Aug 3, 2009

India-ASEAN Free Trade Agreement -- Finding Where It Hurts

The UPA-2 government is trying to pacify the agitated voices in Kerala over the Indo-ASEAN Free Trade Agreement. In the recent days we have seen aa concerted campaign in the media by the Congress party which is trying to convince the Kerala electorate about how 'useful' the FTA would be for the Kerala farmers in particular and the Kerala economy in general.

A number of newsreports and editorials have appeared in the newspapers telling us about the advantages of the India-ASEAN FTA. My colleague Bhaskar Goswami has been very keenly following the regional trade agreements, and thinks otherwise. He has answered some of the frequently asked questions or should I say he clears the mist over the some of the misconceptions that are being deliberately created.

Q: The main objective of the agreement is to "gain markets for newer products instead of the lost traditional markets". Which were the lost traditional markets we had in the ASEAN and how will India / Kerala gain in terms of new products and markets in the ASEAN ? What are the estimates and what is the reality as of now ?


Regarding traditional markets, India has been out-competed on spices and beverages (tea, coffee) by Vietnam and Indonesia. On gains, India has a negligible stake of 1 percent in ASEAN trade, and ASEAN countries already have very low import tariffs. Therefore India does not gain much from further tariff reductions by ASEAN members.
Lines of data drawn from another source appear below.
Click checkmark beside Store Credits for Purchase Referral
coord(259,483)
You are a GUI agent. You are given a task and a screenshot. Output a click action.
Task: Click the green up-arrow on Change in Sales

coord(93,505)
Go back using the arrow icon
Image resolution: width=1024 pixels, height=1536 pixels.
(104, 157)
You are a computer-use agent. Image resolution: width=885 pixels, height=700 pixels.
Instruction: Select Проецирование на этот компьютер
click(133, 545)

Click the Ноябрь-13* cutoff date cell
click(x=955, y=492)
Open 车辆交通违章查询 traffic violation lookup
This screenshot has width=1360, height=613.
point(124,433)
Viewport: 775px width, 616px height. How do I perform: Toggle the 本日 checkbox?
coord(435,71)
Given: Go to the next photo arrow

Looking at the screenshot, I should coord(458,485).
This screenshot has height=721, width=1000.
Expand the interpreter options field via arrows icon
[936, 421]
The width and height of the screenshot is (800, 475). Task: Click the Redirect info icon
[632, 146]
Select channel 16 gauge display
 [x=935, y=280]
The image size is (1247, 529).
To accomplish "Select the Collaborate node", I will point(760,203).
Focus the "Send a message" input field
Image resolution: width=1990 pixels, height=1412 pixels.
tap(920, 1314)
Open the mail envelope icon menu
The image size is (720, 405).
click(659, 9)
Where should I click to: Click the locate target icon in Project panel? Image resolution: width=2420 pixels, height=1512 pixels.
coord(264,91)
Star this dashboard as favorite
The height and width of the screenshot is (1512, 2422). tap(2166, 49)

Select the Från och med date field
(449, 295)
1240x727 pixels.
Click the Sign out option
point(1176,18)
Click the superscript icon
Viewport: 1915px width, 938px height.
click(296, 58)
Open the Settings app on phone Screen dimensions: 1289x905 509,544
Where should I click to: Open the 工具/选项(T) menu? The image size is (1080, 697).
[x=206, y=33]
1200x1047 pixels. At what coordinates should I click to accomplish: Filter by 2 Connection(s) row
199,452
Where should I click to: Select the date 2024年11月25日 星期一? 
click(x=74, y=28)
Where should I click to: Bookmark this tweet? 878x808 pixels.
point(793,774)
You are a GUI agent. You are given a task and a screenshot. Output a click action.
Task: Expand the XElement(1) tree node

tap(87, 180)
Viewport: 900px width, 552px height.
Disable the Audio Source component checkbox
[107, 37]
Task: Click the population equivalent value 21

The gains from trade creation are therefore limited while losses due to huge tariff cuts by India will outweigh these limited gains.


The present agreement on goods (including agricultural goods) is a red herring. The real gains that India will make will be from the upcoming agreement on services and investments. In order to get a favourable deal on this front concessions are being made on goods.

Q: As the discussions in the ASEAN progressed, trade also increased. In 2000-01, trade was worth 6.93 billion dollars, in 2007-08 it jumped to 39.04 billion dollars. When the agreement is materialsed, this will increase manifold. Can you clarify please? Can you tell how much of this trade did India actually gain in? And what is the scope of Indian exports gaining in future? On what products and which sectors gain and whose loss?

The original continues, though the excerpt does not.